周安被林明晰的话问得愣在原地,呆滞了好一会儿才堪堪回神。
    他不太确定地说:“可是据咱们审下来的情况看,死去的两人都在前些日子跟田胖子起过冲突,为报复有此恶行也是说得通的。”
    他说的话与林明晰听到的差不了多少。
    林明晰不知想到什么唇角很是玩味地缓缓上扬,眼底遍布的却满是融不开的冰霜。
    “我就问你两个问题,第一,吃食出了问题,第一个想到的会是谁?”
    周安不假思索地说:“厨子。”
    因为只有厨子才会同时接触到所有人的食物,能悄悄投毒不被发现的,大多也是厨子。
    林明晰颔首轻笑,又说:“其次,你觉得田胖子纵是有害命的心思,他有那样的胆儿吗?”
    田胖子小偷小摸的贼胆不少,歪门邪道的心思也多,可这人的胆儿确实算不得多大。
    刚刚林明晰不过是问了几句,这人就吓得浑身哆嗦还尿了裤子。
    这样的人窝里横胆儿肥得很,可要真是到了要命的时候,他就不见得能有这样的心思了。
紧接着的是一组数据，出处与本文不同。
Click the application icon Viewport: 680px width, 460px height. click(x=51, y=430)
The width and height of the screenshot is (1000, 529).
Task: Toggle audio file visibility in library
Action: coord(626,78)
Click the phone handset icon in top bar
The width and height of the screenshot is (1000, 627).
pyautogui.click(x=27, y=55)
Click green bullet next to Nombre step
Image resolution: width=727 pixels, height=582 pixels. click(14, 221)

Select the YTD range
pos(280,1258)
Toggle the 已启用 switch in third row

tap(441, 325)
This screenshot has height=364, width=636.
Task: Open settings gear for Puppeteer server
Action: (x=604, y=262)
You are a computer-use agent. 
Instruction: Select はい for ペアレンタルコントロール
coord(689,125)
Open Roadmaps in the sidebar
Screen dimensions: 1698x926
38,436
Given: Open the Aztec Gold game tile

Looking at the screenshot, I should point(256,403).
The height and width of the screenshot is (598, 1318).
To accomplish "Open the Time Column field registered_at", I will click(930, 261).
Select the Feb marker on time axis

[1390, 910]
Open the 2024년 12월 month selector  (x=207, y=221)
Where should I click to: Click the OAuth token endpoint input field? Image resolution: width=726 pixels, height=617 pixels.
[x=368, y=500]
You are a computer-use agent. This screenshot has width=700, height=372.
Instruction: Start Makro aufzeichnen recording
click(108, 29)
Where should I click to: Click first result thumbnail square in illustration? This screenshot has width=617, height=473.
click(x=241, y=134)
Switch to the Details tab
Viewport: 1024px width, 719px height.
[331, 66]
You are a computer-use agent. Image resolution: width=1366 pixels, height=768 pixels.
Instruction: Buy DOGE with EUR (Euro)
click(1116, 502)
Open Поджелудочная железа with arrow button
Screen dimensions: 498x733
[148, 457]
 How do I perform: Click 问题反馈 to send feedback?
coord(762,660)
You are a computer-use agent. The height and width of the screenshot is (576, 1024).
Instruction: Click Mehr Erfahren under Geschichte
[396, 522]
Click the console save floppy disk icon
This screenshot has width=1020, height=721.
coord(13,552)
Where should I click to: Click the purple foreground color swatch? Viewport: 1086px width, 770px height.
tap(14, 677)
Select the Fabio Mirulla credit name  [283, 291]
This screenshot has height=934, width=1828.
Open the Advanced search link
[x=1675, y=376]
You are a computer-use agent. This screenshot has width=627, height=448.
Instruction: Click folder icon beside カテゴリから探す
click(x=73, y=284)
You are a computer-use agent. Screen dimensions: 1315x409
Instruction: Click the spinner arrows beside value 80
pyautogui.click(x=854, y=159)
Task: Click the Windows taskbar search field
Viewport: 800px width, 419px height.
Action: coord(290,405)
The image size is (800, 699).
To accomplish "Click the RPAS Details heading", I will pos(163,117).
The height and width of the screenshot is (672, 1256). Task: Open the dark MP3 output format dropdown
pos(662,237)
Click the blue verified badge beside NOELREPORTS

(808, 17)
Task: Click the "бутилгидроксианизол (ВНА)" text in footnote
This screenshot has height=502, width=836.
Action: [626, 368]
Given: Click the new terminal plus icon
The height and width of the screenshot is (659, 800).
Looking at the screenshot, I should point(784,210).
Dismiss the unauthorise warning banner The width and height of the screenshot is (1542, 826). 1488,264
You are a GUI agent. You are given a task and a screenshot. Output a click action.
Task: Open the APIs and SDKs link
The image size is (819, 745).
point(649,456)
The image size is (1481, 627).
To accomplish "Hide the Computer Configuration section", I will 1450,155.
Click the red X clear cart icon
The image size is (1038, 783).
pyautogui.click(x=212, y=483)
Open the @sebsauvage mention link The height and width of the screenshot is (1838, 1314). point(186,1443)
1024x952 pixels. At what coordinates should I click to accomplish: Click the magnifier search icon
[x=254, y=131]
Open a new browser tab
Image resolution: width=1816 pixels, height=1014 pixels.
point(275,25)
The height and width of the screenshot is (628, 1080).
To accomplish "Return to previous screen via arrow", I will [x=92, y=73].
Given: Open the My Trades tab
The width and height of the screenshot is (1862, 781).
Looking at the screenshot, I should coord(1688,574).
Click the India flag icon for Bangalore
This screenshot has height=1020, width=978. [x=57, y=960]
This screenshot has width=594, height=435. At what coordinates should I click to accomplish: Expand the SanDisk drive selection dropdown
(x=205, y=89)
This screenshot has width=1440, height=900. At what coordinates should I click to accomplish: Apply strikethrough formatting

    似是被周安眼里恍然的震惊逗乐,林明晰呵了一声冷冷道:“退一万步说,他哪怕是吃了熊心豹子胆起了这样的念头,他也做不出这么缜密的计划。”
    从事发至今,林明晰虽说不清心里那种挥之不去的诡异感从何而来,可他就是觉得自己好像在被人牵着鼻子,不知不觉走到了一个与真相截然相反的方向。
    随着指证田胖子的人证越来越多,这种来历不明的微妙就越发浓厚。
    就像是自己的所有反应都在别人的预计之中。
    这种感觉过分不妙,也让林明晰的心底隐隐翻腾起了一股抹不开的烦躁。
    他眯起眼朝田胖子等人在的帐子那边看了一眼,冷声说:“问几句话就能吓得尿裤子的人,没有这样的本事。”
    林明晰的话宛如当头一棒,敲得周安的脑子里嗡嗡作响。
    他艰难的压下眼中惊愕咽了咽口水,小声说:“大人的意思是?”
    “可能不是田胖子?”
    林明晰慢条斯理地把袖口上沾染到的尘拍掉,淡声说:“我可什么都没说。”
    “在调查清楚之前,这里的所有人都有可能是凶手。”
    他往前走了一步把手搭在周安的肩上,轻声说:“不要被眼前看到的,还有耳边听到的话引导你的方向。”
    “因为所有人都说的,不一定就是真的。”
    自事发至今,这里几乎所有的人都在指责同一人,认定是一人之罪。
    可就是这样过分一致的回答,才会让人生出奇怪的疑惑。
    田胖子若真是起了杀人害命的心思,又怎会让自己轻易陷入眼下这种众矢之的的困局?
    林明晰一时还看不出端倪,可此事定不简单。
    周安听到他的话不由自主地打了个激灵,面上顿肃垂首道:“大人放心,在水落石出之前,我定会谨慎。”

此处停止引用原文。